QUOTED TEXT:

Chrome (Version 70.0.3538.77) also seems to work fine using the default config file and same options specified above, although it does display a message about the page not being secure.

The config file is:

#
# Recommended minimum configuration:
#

# Example rule allowing access from your local networks.
# Adapt to list your (internal) IP networks from where browsing
# should be allowed
acl localnet src 0.0.0.1-0.255.255.255	# RFC 1122 "this" network (LAN)
acl localnet src 10.0.0.0/8		# RFC 1918 local private network (LAN)
acl localnet src 100.64.0.0/10		# RFC 6598 shared address space (CGN)
acl localnet src 169.254.0.0/16 	# RFC 3927 link-local (directly plugged) machines
acl localnet src 172.16.0.0/12		# RFC 1918 local private network (LAN)
acl localnet src 192.168.0.0/16		# RFC 1918 local private network (LAN)
acl localnet src fc00::/7       	# RFC 4193 local private network range
acl localnet src fe80::/10      	# RFC 4291 link-local (directly plugged) machines

acl SSL_ports port 443
acl Safe_ports port 80		# http
acl Safe_ports port 21		# ftp
acl Safe_ports port 443		# https
acl Safe_ports port 70		# gopher
acl Safe_ports port 210		# wais
acl Safe_ports port 1025-65535	# unregistered ports
acl Safe_ports port 280		# http-mgmt
acl Safe_ports port 488		# gss-http
acl Safe_ports port 591		# filemaker
acl Safe_ports port 777		# multiling http
acl CONNECT method CONNECT

#
# Recommended minimum Access Permission configuration:
#
# Deny requests to certain unsafe ports
http_access deny !Safe_ports

# Deny CONNECT to other than secure SSL ports
http_access deny CONNECT !SSL_ports

# Only allow cachemgr access from localhost
http_access allow localhost manager
http_access deny manager

# We strongly recommend the following be uncommented to protect innocent
# web applications running on the proxy server who think the only
# one who can access services on "localhost" is a local user
#http_access deny to_localhost

#
# INSERT YOUR OWN RULE(S) HERE TO ALLOW ACCESS FROM YOUR CLIENTS
#

# Example rule allowing access from your local networks.

INFORMATION GIVEN:
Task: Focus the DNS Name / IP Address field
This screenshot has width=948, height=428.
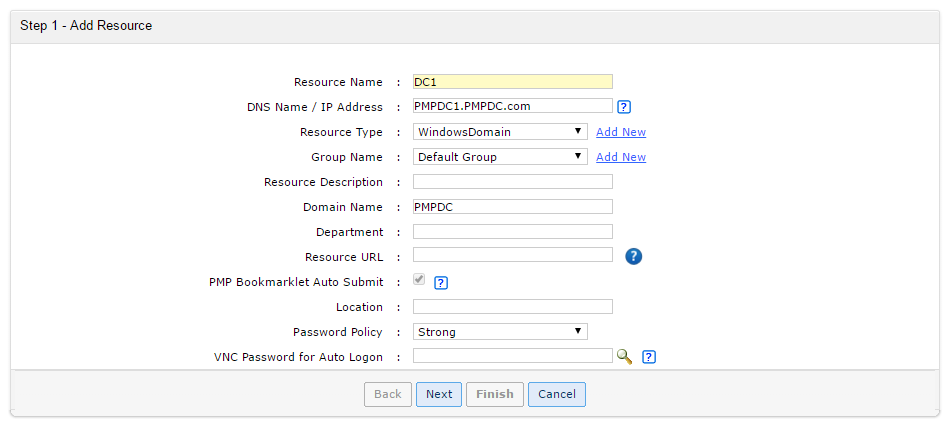Action: [x=512, y=106]
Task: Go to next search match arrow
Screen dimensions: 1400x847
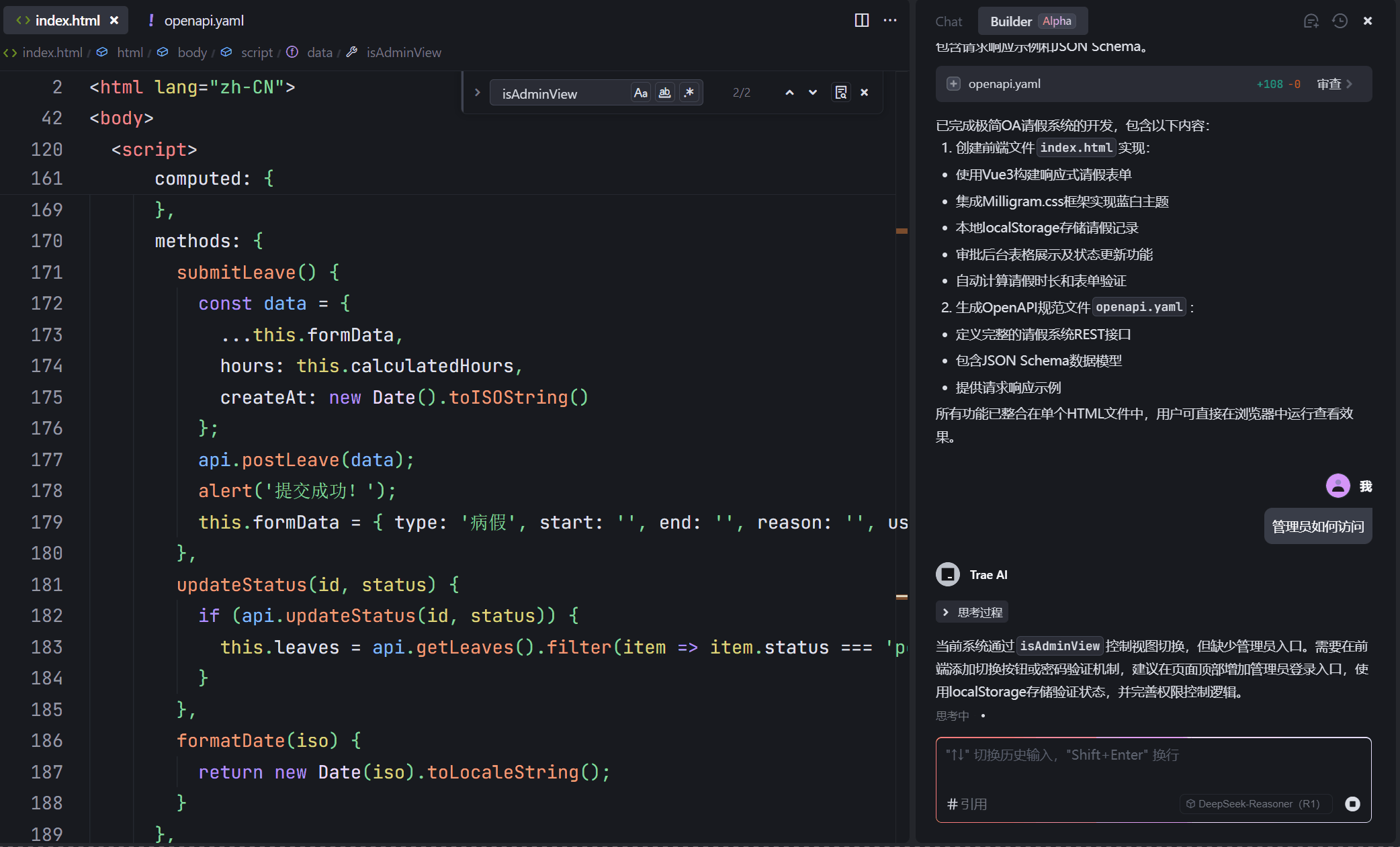Action: tap(813, 93)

EXERCISES:
1 – In the configuration excerpt, which port number is given for gopher?
2 – Output the stretch of records from the line containing "Task: Go to next search match arrow" through the end of the records as a two-column CSV with the columns task and action. Put one row for each request, with its text and its answer each in one quoted field and line breaks turned into spaces, and leave the pictures out.

ANSWERS GIVEN:
1 – 70

2 –
task,action
"Task: Go to next search match arrow Screen dimensions: 1400x847","Action: tap(813, 93)"